The second shot hit the wood just above her head, and she sprawled on the wet stones. Heavy footsteps moved away into the fog. She took a breath so deep it hurt and dialed her team.

 

* * *

 

Chief Whiteaker sank down on the church steps beside her. His police and her ATF group were still going through the side streets.

“We’ve got the brass,” he said over a tired breath.

“This is crap. My task force’s not even official until the meeting tomorrow, but look.” She held out Frog’s bank card. “She said two policemen gave her cash to go undercover. She put it in the bank.”

He gave her a stunned look. “I don’t know of any police that have contacted her.”
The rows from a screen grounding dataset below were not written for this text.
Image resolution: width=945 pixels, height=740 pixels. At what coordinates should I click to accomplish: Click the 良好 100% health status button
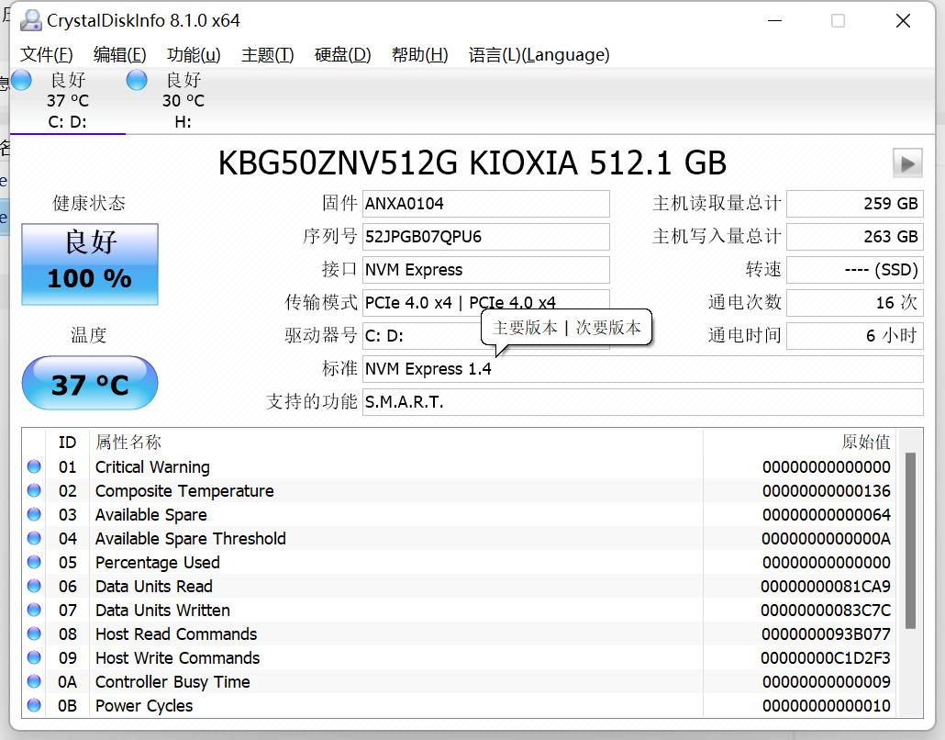point(89,263)
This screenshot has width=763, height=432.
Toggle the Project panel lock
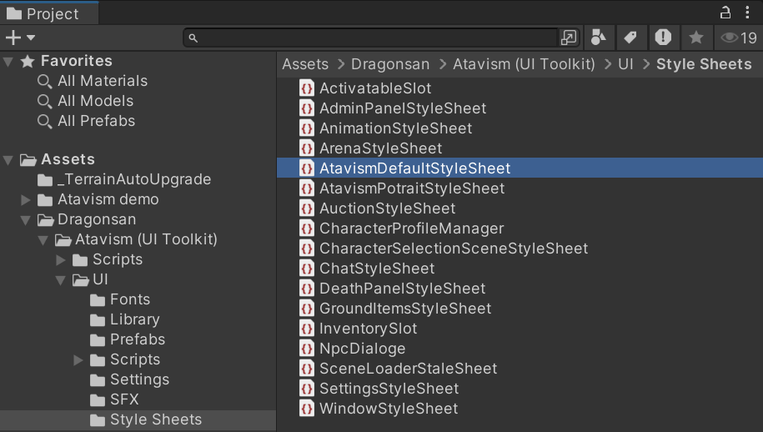725,13

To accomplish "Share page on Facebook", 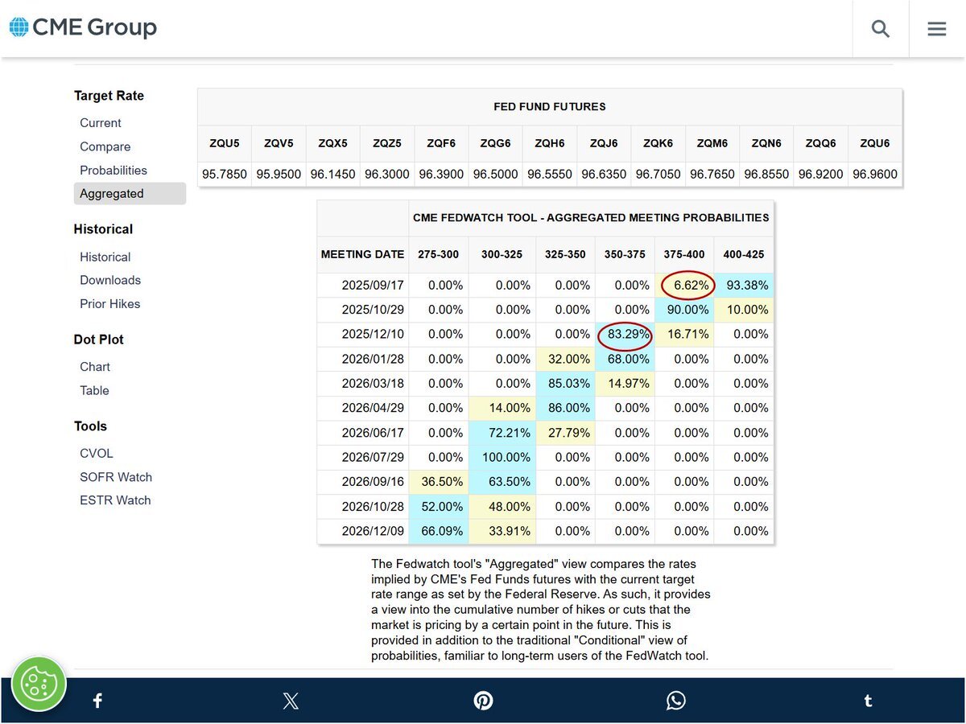I will click(97, 701).
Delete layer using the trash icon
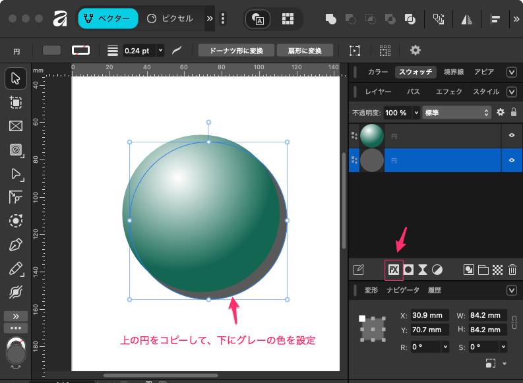Screen dimensions: 523x383 [x=512, y=270]
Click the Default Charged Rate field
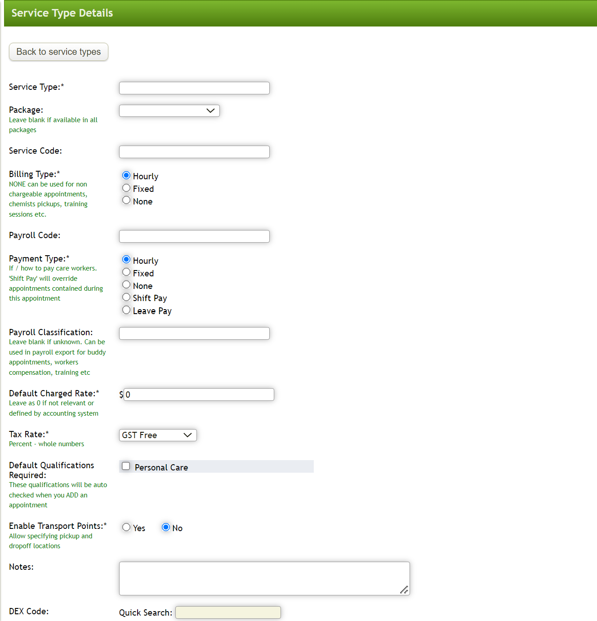The height and width of the screenshot is (621, 597). click(x=198, y=394)
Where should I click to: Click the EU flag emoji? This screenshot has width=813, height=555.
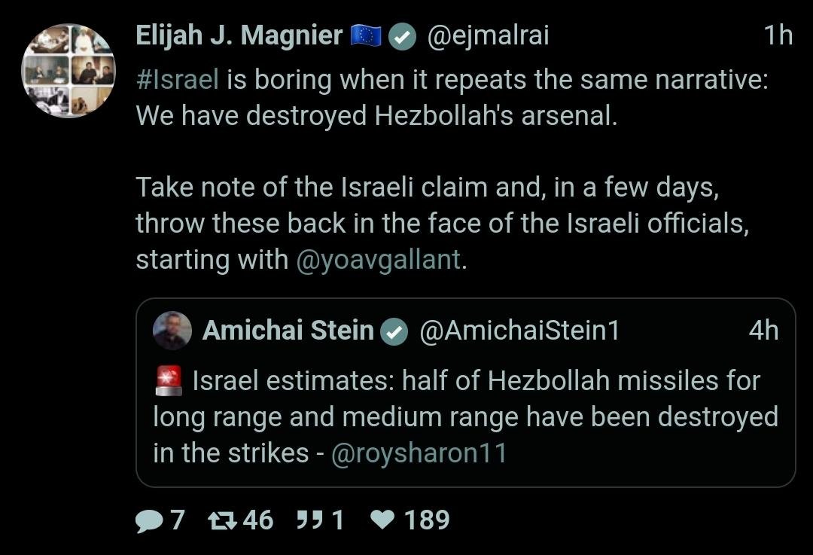(367, 36)
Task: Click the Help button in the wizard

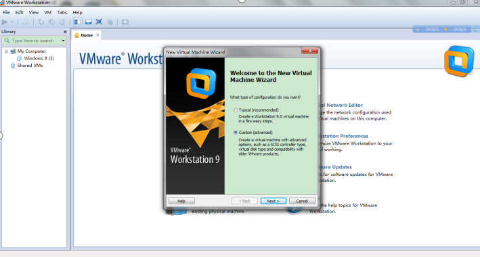Action: [181, 201]
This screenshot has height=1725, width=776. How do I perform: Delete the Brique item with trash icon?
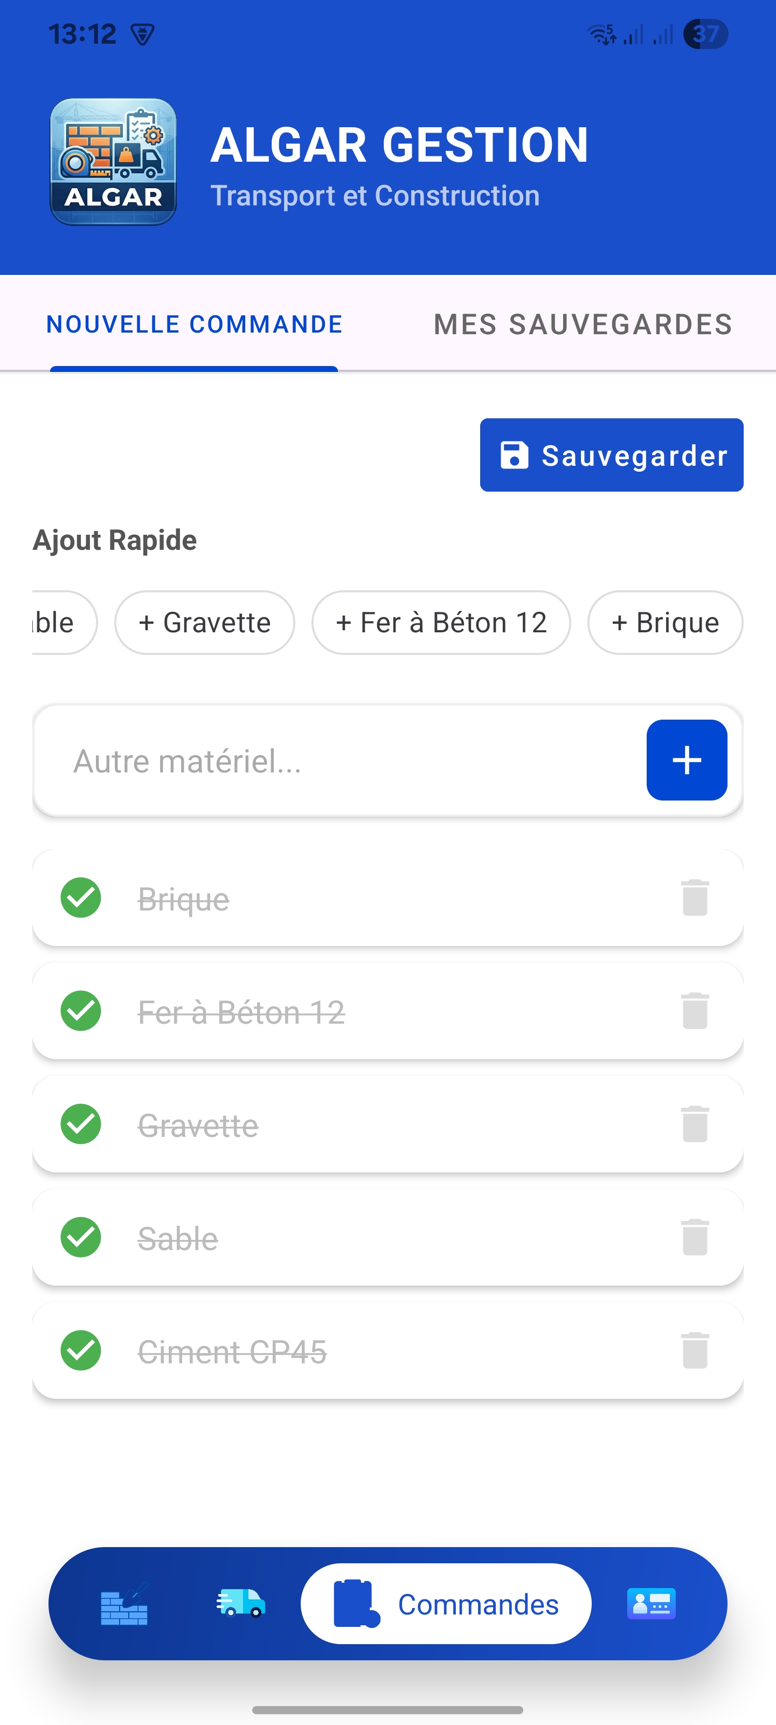[x=694, y=897]
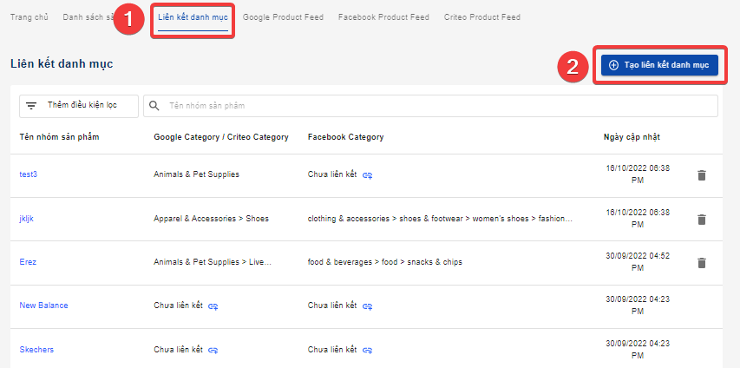Screen dimensions: 740x368
Task: Click trash icon for jkljk row
Action: click(x=702, y=219)
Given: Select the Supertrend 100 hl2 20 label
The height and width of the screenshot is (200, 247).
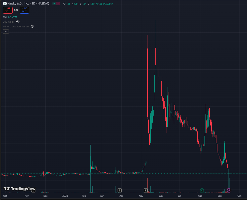Looking at the screenshot, I should [x=16, y=26].
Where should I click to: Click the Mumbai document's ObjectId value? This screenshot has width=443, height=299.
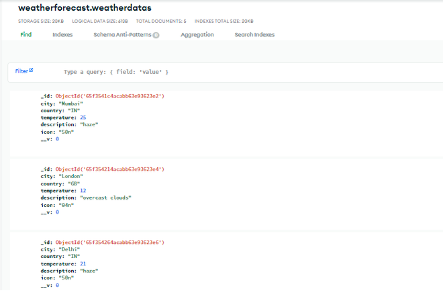(110, 96)
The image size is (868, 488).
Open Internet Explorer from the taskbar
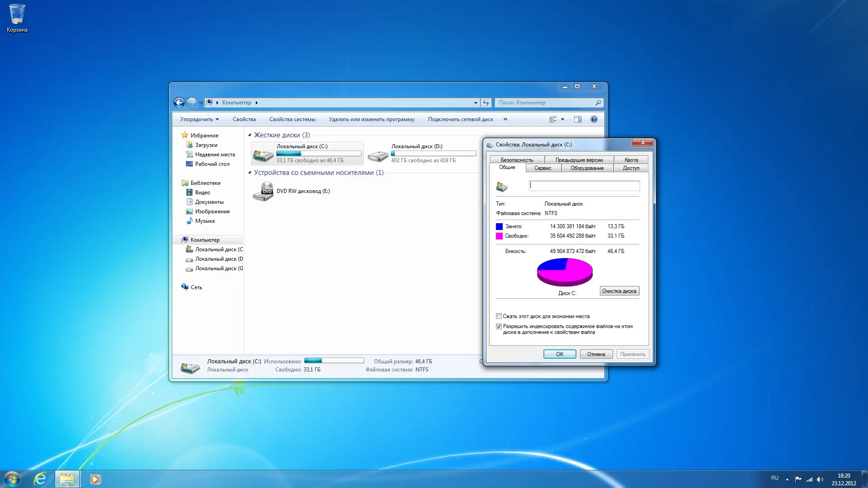coord(40,479)
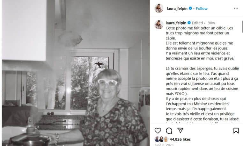Click the header verified badge
243x146 pixels.
[190, 8]
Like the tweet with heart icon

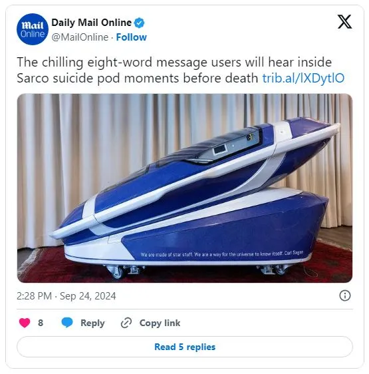pos(25,323)
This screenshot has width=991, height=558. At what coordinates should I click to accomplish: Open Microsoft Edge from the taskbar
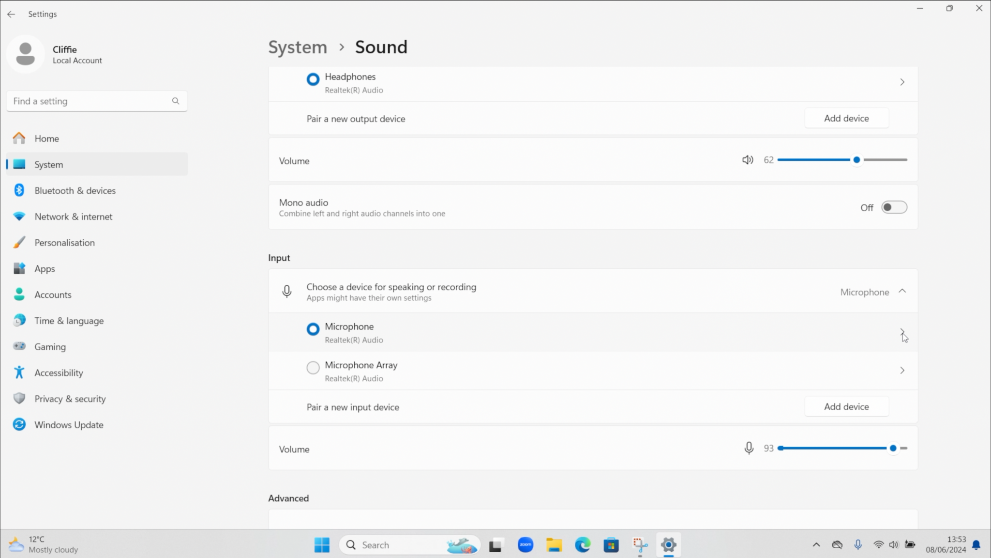pyautogui.click(x=582, y=544)
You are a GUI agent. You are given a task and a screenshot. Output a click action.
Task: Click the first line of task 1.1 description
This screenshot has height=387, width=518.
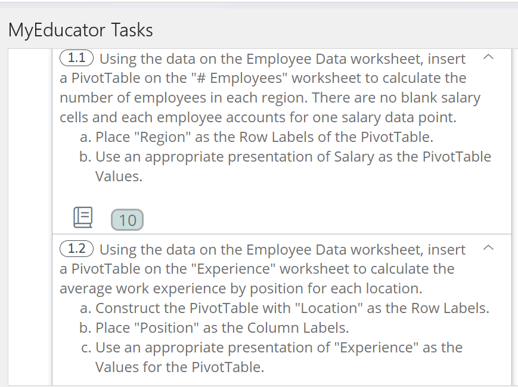(283, 59)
“She’s dealt with police for years and believed them, right or wrong.”

“I have Frog marked everywhere as ours. There isn’t a cop in this city that would have touched her. That money’s off, damn it.” He stood and started toward his car. “My team’s waking people up, and I’m going to finish the neighborhood. Go home. Get some sleep. We’ll talk tomorrow.”

AJ pointed her agency SUV toward home on back streets, sliding carefully through patchy fog. She’d argued when Frog told her about the undercover scheme, but the kid never said a word about money. The kid. She thought about the young boy this afternoon.

“Damn this day.” She hit the steering wheel with her hand. For the first time in her career, she wanted to fight an assignment but she was busy. There was the meeting in the morning to pull Chief Whiteaker’s group into her new task force, the press conference to announce the new Milwaukee human trafficking task force, separate from hers, and then pick up the surprising new member of their group at the airport tomorrow afternoon.